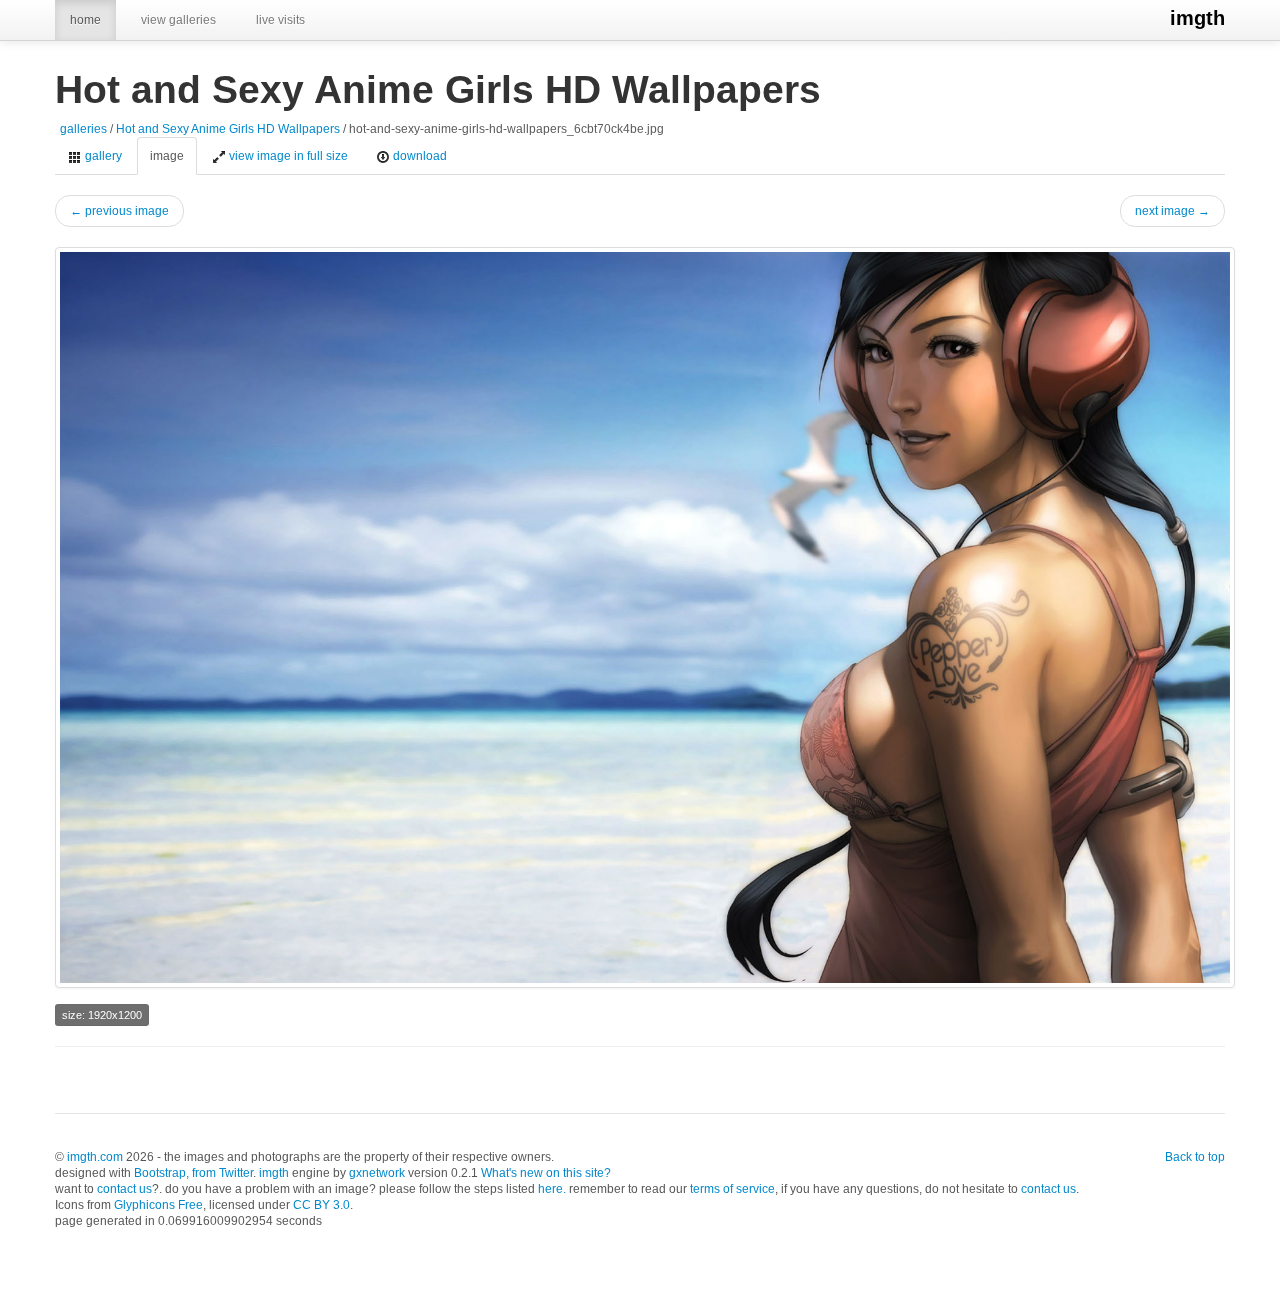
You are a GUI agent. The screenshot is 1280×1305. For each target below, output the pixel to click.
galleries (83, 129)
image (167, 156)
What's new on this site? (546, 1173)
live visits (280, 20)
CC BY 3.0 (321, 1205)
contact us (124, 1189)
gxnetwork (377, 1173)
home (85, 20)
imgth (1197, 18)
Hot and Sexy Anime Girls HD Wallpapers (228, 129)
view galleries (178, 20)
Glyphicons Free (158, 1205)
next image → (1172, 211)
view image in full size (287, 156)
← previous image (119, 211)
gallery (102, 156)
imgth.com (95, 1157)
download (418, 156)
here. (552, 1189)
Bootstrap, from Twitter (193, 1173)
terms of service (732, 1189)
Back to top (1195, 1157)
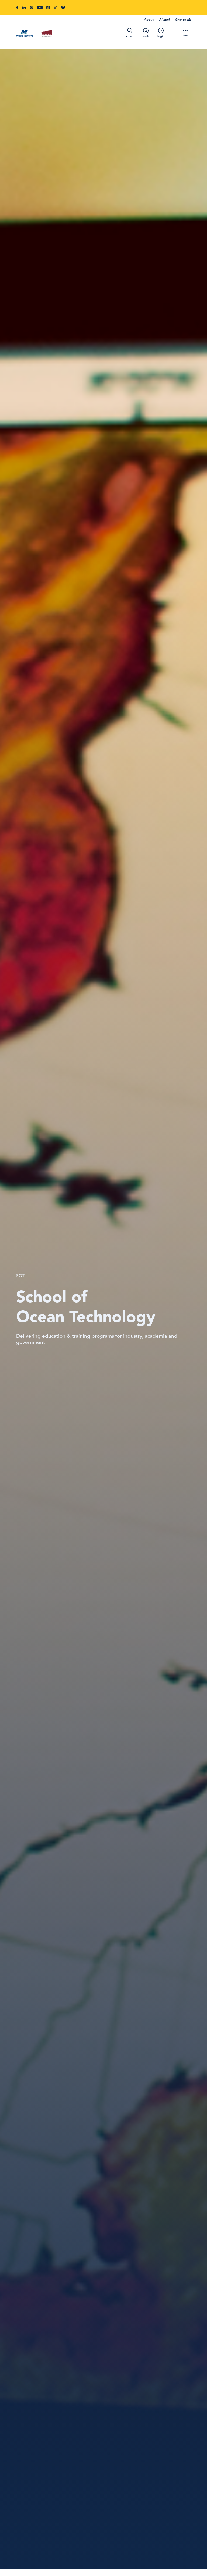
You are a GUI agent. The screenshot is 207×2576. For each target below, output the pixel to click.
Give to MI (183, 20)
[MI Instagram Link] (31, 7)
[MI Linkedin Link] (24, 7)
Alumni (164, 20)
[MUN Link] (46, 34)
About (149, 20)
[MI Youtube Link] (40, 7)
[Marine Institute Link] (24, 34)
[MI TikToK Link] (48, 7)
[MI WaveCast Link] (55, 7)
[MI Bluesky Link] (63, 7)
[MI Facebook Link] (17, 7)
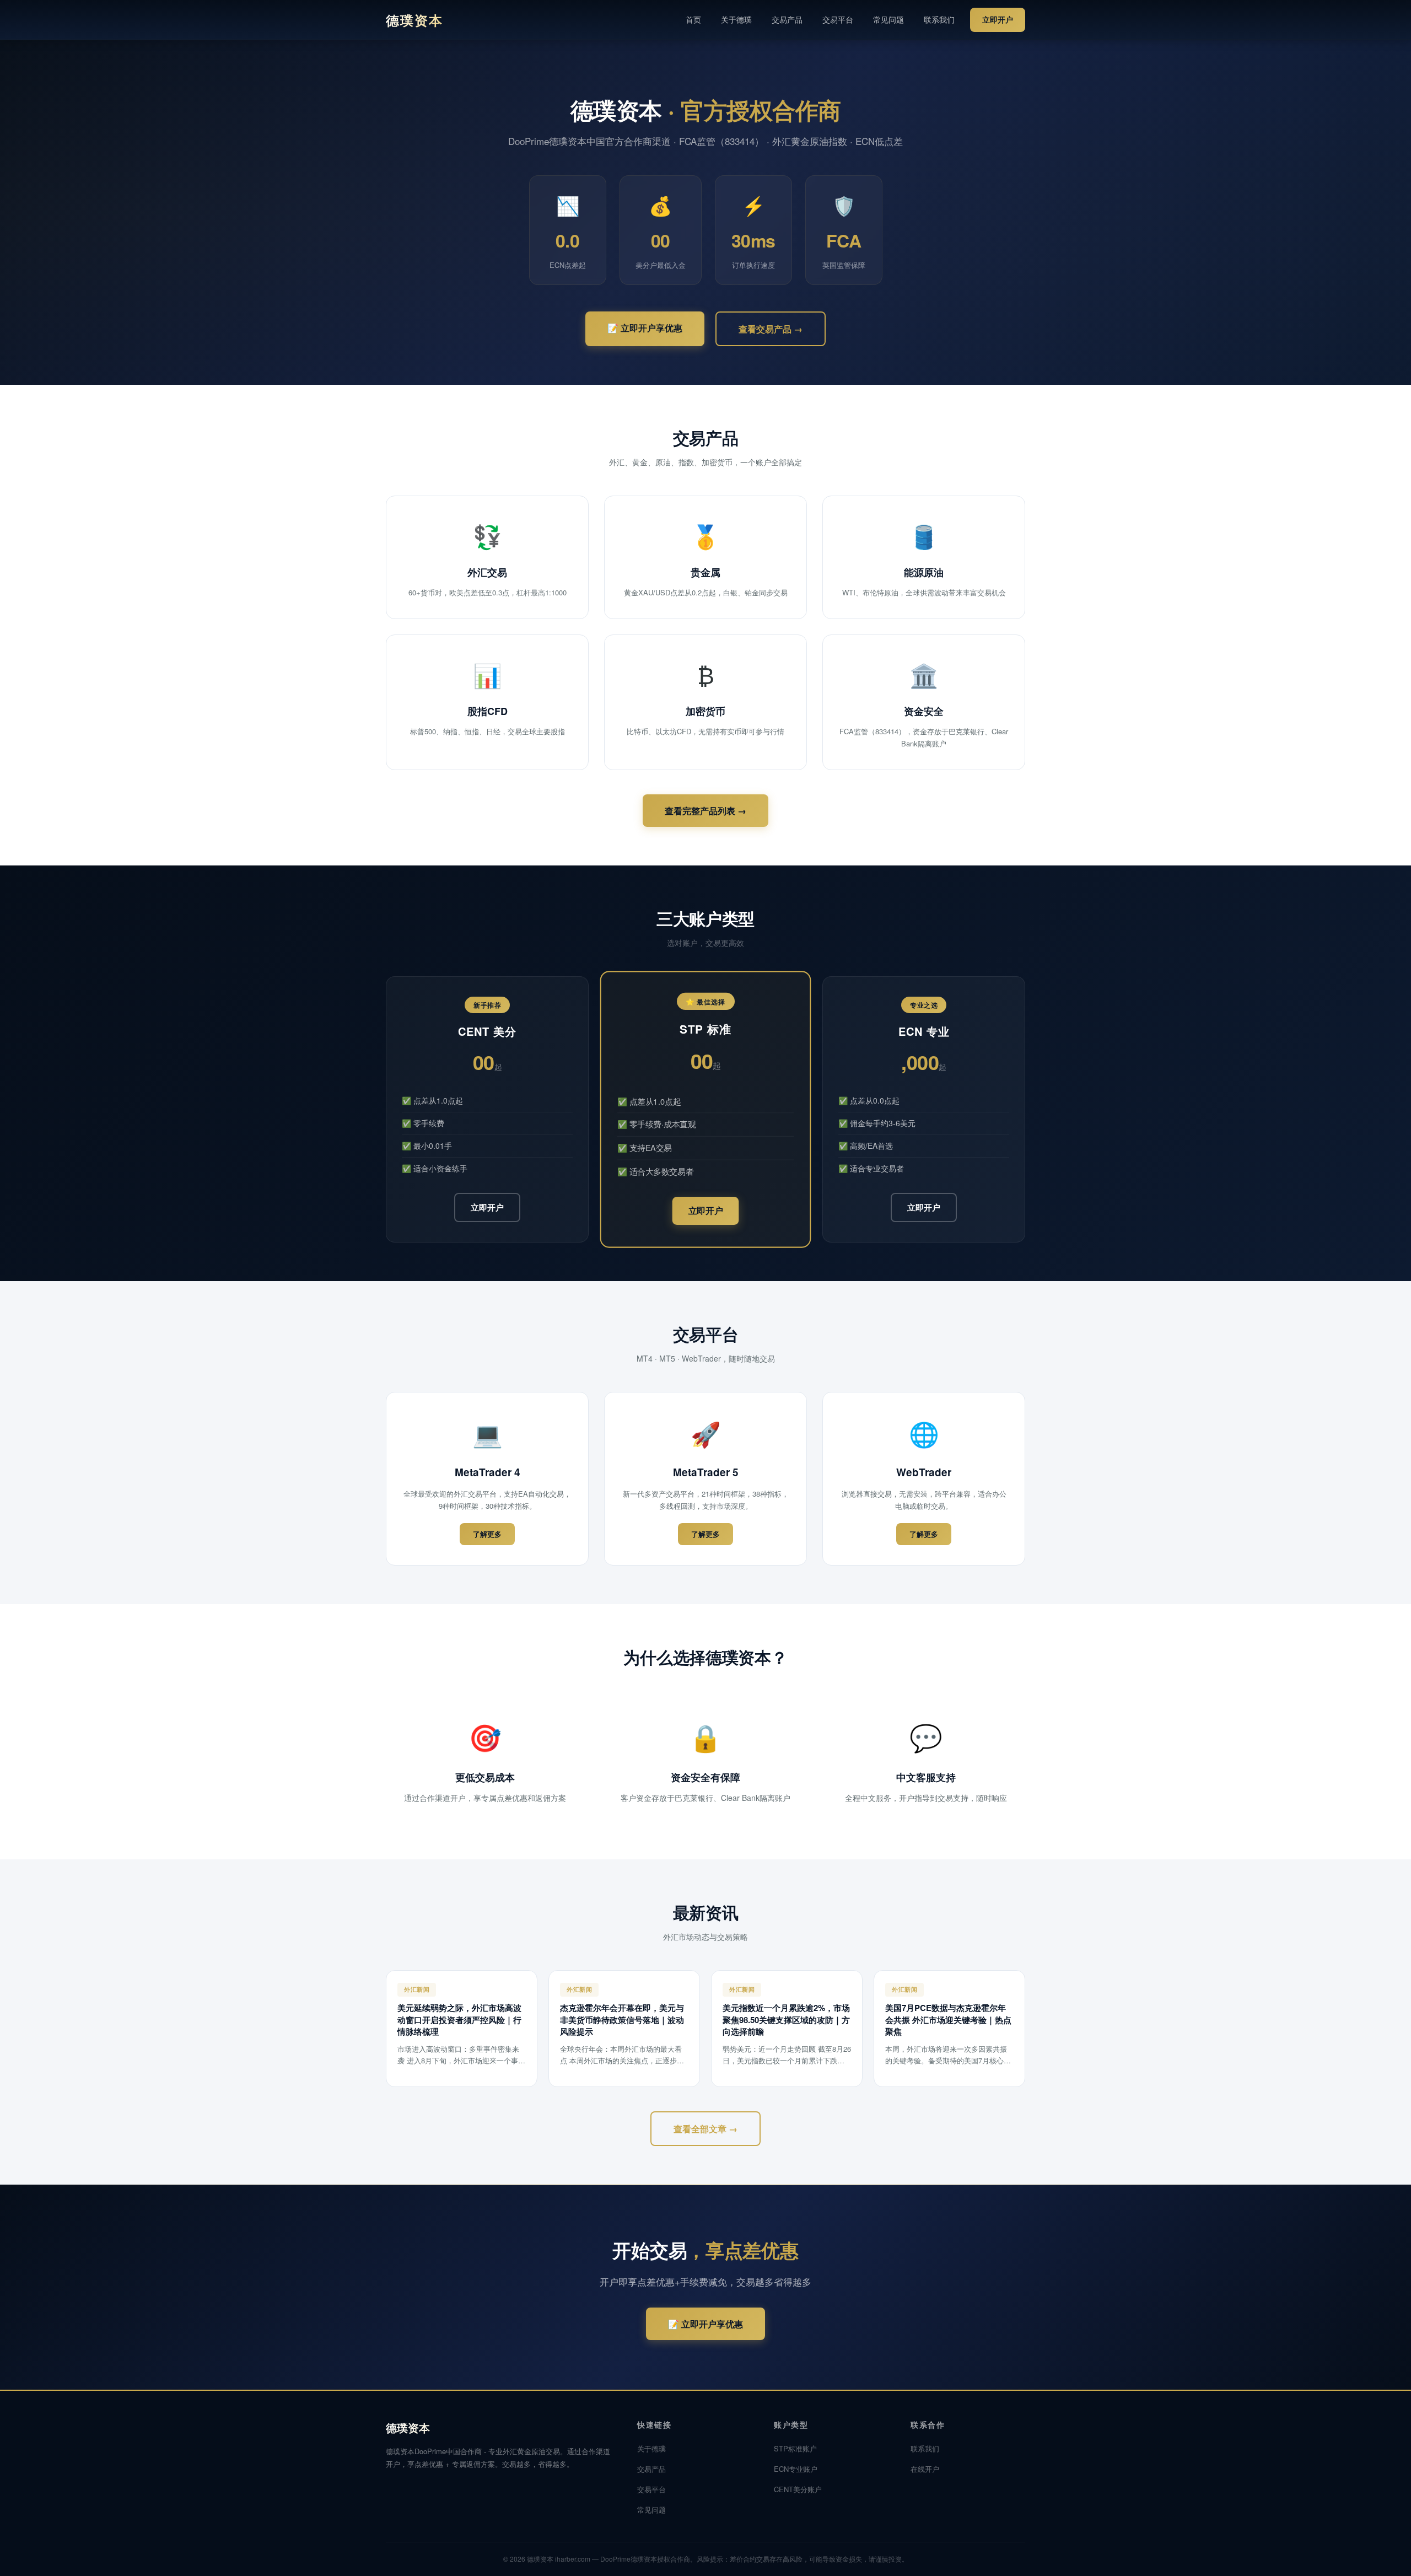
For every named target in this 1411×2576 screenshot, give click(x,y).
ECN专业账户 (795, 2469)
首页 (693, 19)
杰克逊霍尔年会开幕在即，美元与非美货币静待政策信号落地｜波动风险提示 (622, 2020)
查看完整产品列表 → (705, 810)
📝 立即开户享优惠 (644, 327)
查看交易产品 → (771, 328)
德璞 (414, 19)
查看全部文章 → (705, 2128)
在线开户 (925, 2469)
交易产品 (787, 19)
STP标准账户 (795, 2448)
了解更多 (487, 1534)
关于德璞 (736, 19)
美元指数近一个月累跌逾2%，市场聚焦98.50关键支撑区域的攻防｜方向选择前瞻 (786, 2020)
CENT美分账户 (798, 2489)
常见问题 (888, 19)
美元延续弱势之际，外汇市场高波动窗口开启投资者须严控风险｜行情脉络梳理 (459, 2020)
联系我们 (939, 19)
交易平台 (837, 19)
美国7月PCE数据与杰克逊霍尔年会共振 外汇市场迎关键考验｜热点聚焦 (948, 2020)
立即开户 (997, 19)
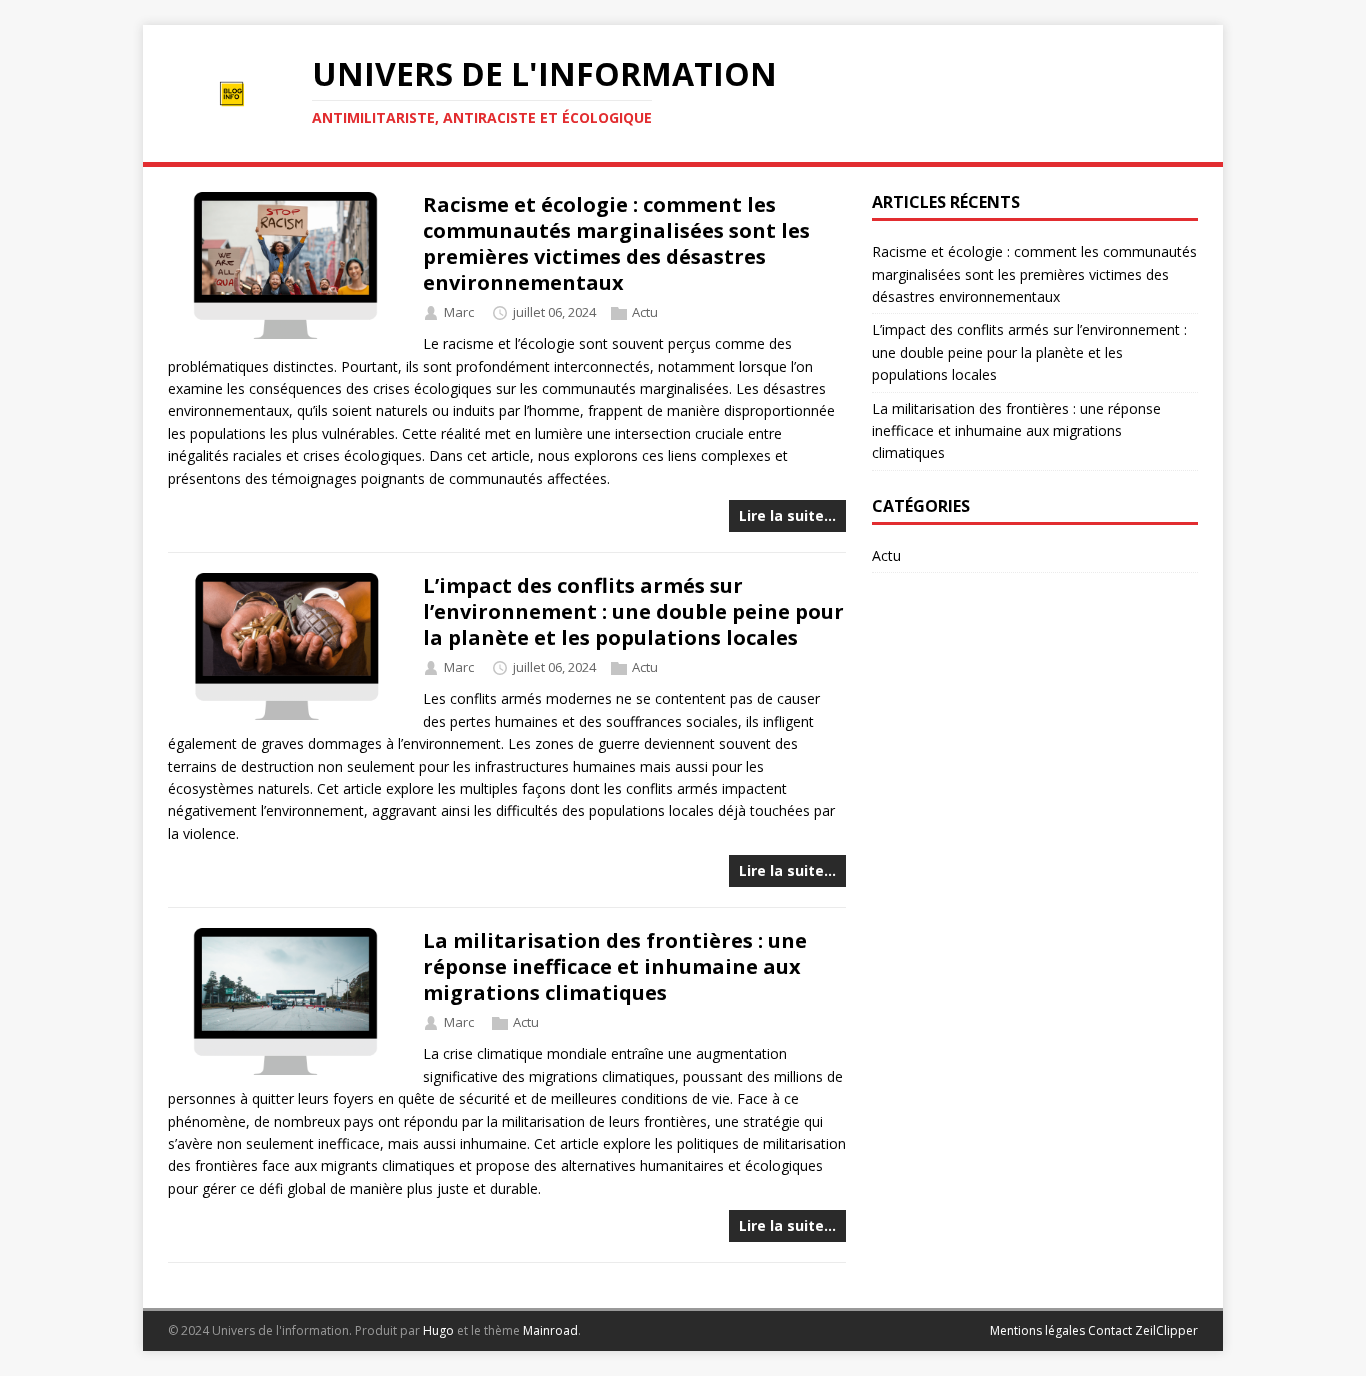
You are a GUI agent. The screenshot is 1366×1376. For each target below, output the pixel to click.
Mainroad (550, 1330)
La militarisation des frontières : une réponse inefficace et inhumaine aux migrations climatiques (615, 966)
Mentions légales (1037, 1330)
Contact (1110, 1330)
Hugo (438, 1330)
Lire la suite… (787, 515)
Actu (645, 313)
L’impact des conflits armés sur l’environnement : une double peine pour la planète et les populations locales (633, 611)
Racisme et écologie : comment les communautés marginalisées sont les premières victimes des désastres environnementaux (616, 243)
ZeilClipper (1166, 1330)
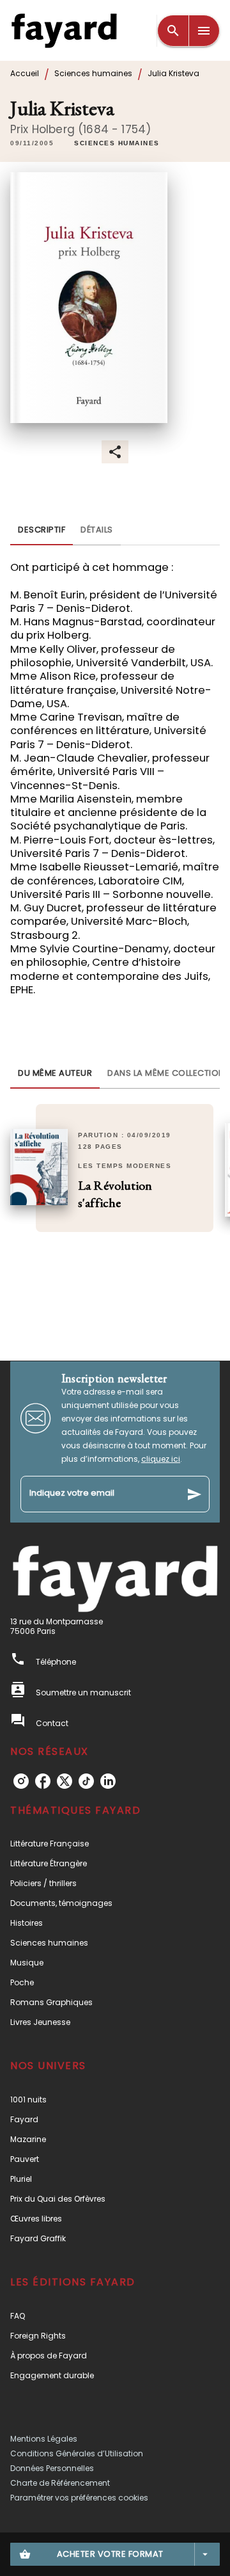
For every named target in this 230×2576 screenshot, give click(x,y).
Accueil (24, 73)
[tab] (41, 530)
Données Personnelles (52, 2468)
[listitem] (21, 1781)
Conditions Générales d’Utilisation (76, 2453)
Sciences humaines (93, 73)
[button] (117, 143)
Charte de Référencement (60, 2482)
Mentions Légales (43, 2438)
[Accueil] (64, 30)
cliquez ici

TASK STATEMENT
Repeat exactly the lines from the start of the entries down to the line with "next image → (1172, 211)", keeping both ends but none of the pictures.

SOLUTION FOR THIS EXERCISE
You are a GUI agent. The screenshot is 1280×1305. For each target below, output the pixel to click.
galleries (83, 129)
image (167, 156)
What's new on this site? (546, 1173)
live visits (280, 20)
CC BY 3.0 (321, 1205)
contact us (124, 1189)
gxnetwork (377, 1173)
home (85, 20)
imgth (1197, 18)
Hot and Sexy Anime Girls HD Wallpapers (228, 129)
view galleries (178, 20)
Glyphicons Free (158, 1205)
next image → (1172, 211)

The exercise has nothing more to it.